The film’s synopsis: “POSSESSOR is an arresting sci-fi thriller about elite, corporate assassin Tasya Vos. Using brain-implant technology, Vos takes control of other people’s bodies to execute high profile targets. As she sinks deeper into her latest assignment Vos becomes trapped inside a mind that threatens to obliterate her.”
There’s so much happening in this film that it feels like an insurmountable task to unpack it all. It touches on race, gender, corporate greed, exploitation, and intrusive surveillance. The question of the individual versus the corporate entity play on a personal level and “Big Brother” is always watching.
Mindbending Entertainment With Impressive Acting
The film feels like a mixture between Inception and Get Out, particularly in the beginning when Vos (a white woman) is inside a Black woman named Holly.

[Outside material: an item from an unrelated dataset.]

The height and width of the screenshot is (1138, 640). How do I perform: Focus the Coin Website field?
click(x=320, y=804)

After completing her assignment; stabbing her target despite being provided with a gun, she requests to be pulled out but is unable to shoot herself. This isn’t a problem since she is in a Black woman’s body and, when the police arrive, they execute her quickly. The issue of not only race but how we perceive people of differing races is never fully answered but it is briefly explored in this scene and later. Girder (played by Jennifer Jason Leigh), Vos’s boss, asks her why she stabbed her target despite having a gun and Vos say’s it seemed more in character to which Girder queries “Whose character?”
Actress Andrea Riseborough as Vos brings a fragility that is unexpected for a paid assassin. She was one of the few gems in the 2020 remake of The Grudge. Riseborough’s humanity is such that it barely registers that she is a hired killer, despite the graphicness of the kills. She exudes a pained detachment as she constantly spirals in and out of other people’s minds and bodies.

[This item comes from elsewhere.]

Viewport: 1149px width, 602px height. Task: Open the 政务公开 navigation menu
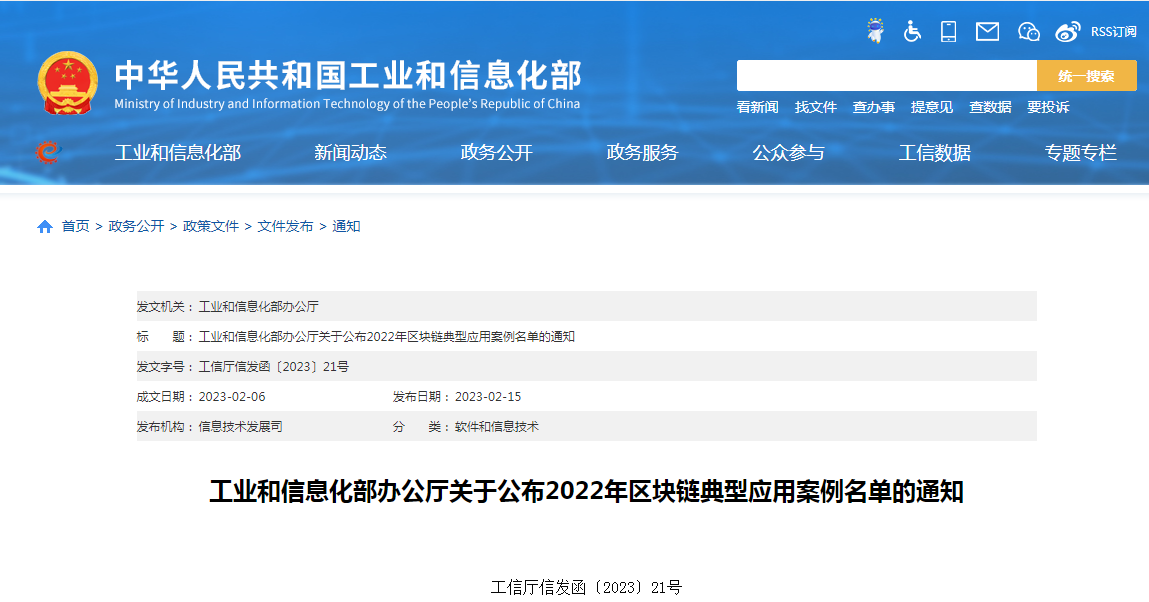[x=496, y=153]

Colors Are Drenched and Muted
The colors are a mixture of bright for some scenes, then muted for others as though we, the viewers, are also seeing everything through a colored lens rather than objects in particular colors. This raises the tension and uncertainty for the audience alongside Vos especially when she enters Colin’s (played by Christopher Abbott) mind. The stakes on this assignment are high as the plan is to kill a CEO (played by Sean Bean) so the corporation she works for can gain control of the company while a dead Colin can take the fall.
The discomfort isn’t eased in the slightest throughout the film as the sound effects and music bring an ever-increasing dread. It’s exacerbated by the similarities between Colin and Vos’ lives. They work for big corporations and mine info for corporate gain, and inevitably corporate is the only victor. We can relate to that zombified disconnect when we do a job that brings no joy simply for monetary gain or career advancement. It eventually leeches every vital aspect from us leaving us walking around in a state of disassociation that spills over into familial connections, diminishing our ability to interact. In a sense, we, like them, feel unmade.
Memorable Body Horror
As far as the horror, Brandon Cronenberg shines when it comes to scenes of violence and body horror. It, like the rest of the film, is uncomfortable without denigrating to cringe or shock value grotesquery. Still, it may be too much at times for some as we all have varying levels of tolerance. The fact that data mining like Colin’s job is already here, and Vos’ job seem realistically possible in the near future—if it’s not here already—is an indictment on not technology per se, but how it is used in damaging ways.
If an artistically crafted, sci-fi thriller dealing with technology, humanity with body horror elements is your favorite, you may love this film. It’s definitely worth a watch and multiple viewings is recommended as there’s a lot here.